Cohérence plateforme. Le verrou enregistre ce qui a été résolu, pas ce qui est réellement disponible sur le serveur cible. composer check-platform-reqs --lock est l'outil à coupler avec le déploiement: il lit le verrou, confronte les exigences php, ext-*, lib-*, composer-plugin-api, composer-runtime-api à la plateforme d'exécution, et ignore les éventuelles valeurs simulées par config.platform. La directive config.platform-check accepte trois valeurs: php-only (défaut), true (ajoute le contrôle des extensions et libs système), false (désactive tout contrôle). Sur un build de production, true est le minimum raisonnable. Un composer install --no-dev qui passe en CI mais échoue en prod signale presque toujours un écart de plateforme, pas une erreur de lock — d'où l'importance de garder strictement la même image PHP et les mêmes extensions entre les deux contextes.

Mise à jour contrôlée des dépendances.
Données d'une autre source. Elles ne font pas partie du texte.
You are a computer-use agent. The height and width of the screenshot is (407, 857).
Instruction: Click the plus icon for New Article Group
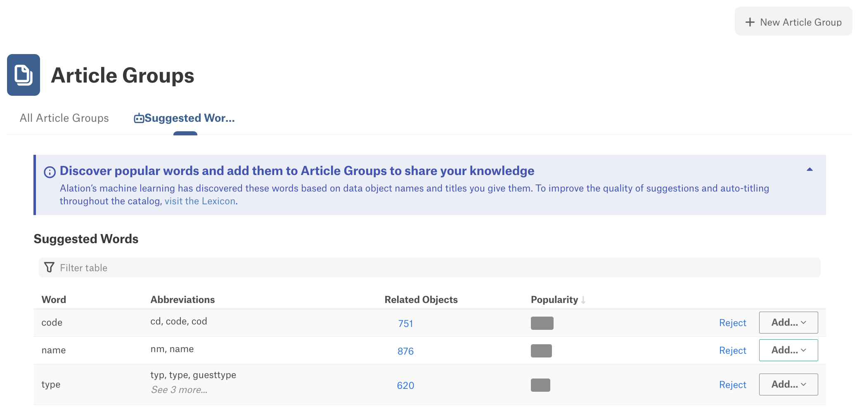(750, 22)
Tout patch de sécurité, ou plus largement toute montée intentionnelle, suit le même rituel:

1. Mise à jour de la borne dans composer.json (ou via composer require vendor/package:^2.3).

2. composer update local + lecture attentive du diff de composer.lock.

3. Tests + composer audit --locked.

4. Commit du lock mis à jour.

5. composer validate en pre-commit et en CI.

6. Déploiement par composer install strictement, sans update.

Une étape sautée et la chaîne d'alignement casse. Un update accidentel sur un environnement de prod réécrit le lock à l'insu de l'équipe et annule tout le travail de revue fait en amont.

Verdict

Application PHP en production: composer.lock versionné, composer install partout sauf sur la machine où la résolution est faite, composer validate en pre-commit, composer audit --locked en CI sur chaque PR, composer check-platform-reqs --lock avant chaque déploiement. C'est la chaîne standard pour quiconque déploie en prod.

Bibliothèque Composer distribuée: lock optionnel, committé uniquement s'il stabilise les tests internes. Pas d'impact en aval dans les deux cas.

Cas limite à neutraliser explicitement: pour les outils CLI éphémères ou les démos jetables, config.lock: false désactive proprement le mécanisme.

Composer 2.5 puis 2.9.2 ont successivement durci les règles autour de ce fichier — alignement renforcé sur les versions résolues, contrôles plus stricts en cas d'écart entre manifest et verrou. Le verrou n'est pas une garantie absolue de sécurité ou de portabilité: il fige un instantané qu'il faut ensuite auditer, valider et régénérer. Mais c'est le contrat de versions outillé nativement dans l'écosystème PHP, et les projets qui s'en passent volontairement restent l'exception plutôt que la règle.

Questions fréquentes

Pourquoi mon application se comporte-t-elle différemment entre mon poste et la production ?
Cela arrive souvent lorsque le fichier composer.lock est absent ou ignoré, ce qui permet à Composer de résoudre les dépendances différemment selon le moment ou l'environnement.
Dois-je versionner le dossier vendor dans mon dépôt Git ?
Non, le répertoire vendor ne doit jamais être versionné. Seul le fichier composer.lock doit l'être pour permettre une régénération déterministe des dépendances.
Quelle est la différence entre composer install et composer update ?
composer install lit le fichier de verrouillage pour installer les versions figées, tandis que composer update interroge les dépôts pour mettre à jour les versions selon les contraintes du fichier composer.json.
Faut-il versionner composer.lock pour une bibliothèque PHP ?
Le verrou est optionnel pour une bibliothèque distribuée sur Packagist, car il n'influence que le projet racine et n'impose rien aux projets qui utilisent votre bibliothèque.
Comment vérifier si mes dépendances présentent des vulnérabilités ?
Vous devez utiliser la commande composer audit --locked, qui analyse les paquets référencés dans votre fichier de verrouillage pour détecter les failles de sécurité connues.